Gather every line of the records below that contains the word "Open", counting only matches with the same capitalization.
* start *
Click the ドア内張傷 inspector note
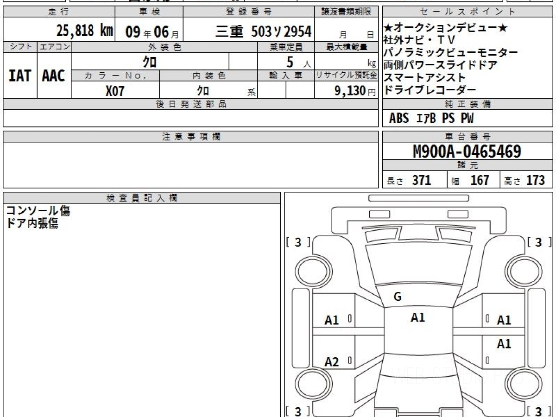 32,223
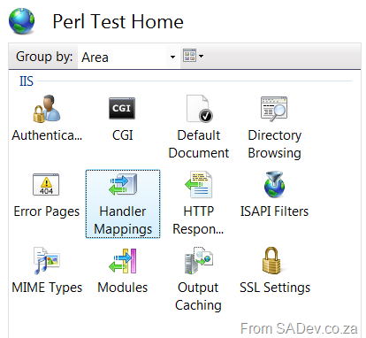Image resolution: width=366 pixels, height=338 pixels.
Task: Open the Handler Mappings feature
Action: pos(123,204)
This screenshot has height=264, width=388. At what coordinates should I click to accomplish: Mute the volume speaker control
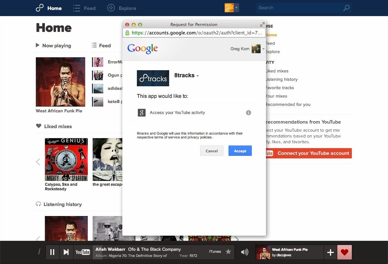coord(244,252)
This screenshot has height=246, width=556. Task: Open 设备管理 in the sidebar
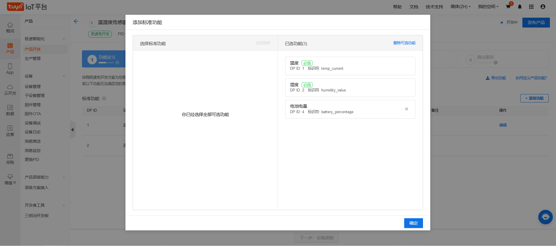[x=33, y=87]
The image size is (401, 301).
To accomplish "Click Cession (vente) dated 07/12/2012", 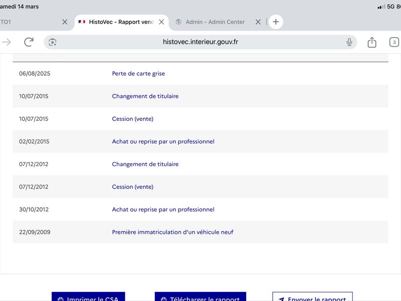I will [133, 187].
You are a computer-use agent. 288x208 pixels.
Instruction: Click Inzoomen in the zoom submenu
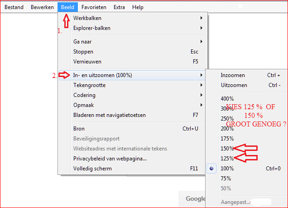pos(233,75)
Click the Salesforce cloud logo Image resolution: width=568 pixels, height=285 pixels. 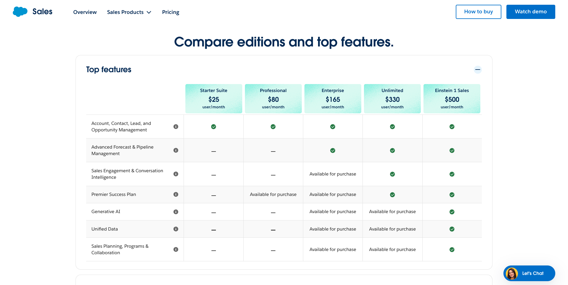[20, 12]
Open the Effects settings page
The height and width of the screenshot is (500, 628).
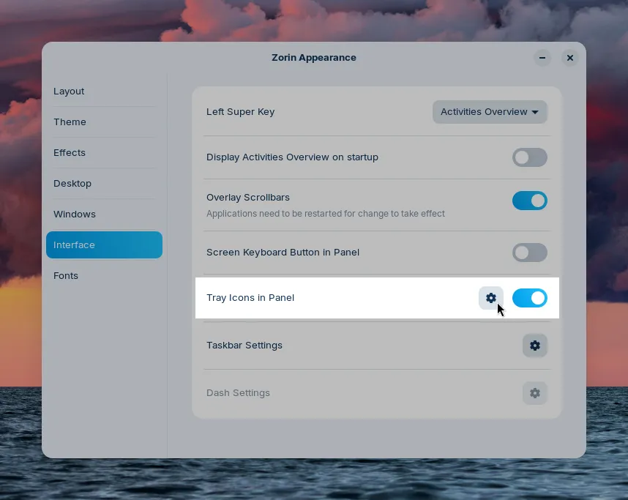click(70, 152)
* end *
* [THE SOLUTION]
Task: Open the Handler Mappings feature
This screenshot has height=246, width=556. Task: Open 设备管理 in the sidebar
Open the Effects settings page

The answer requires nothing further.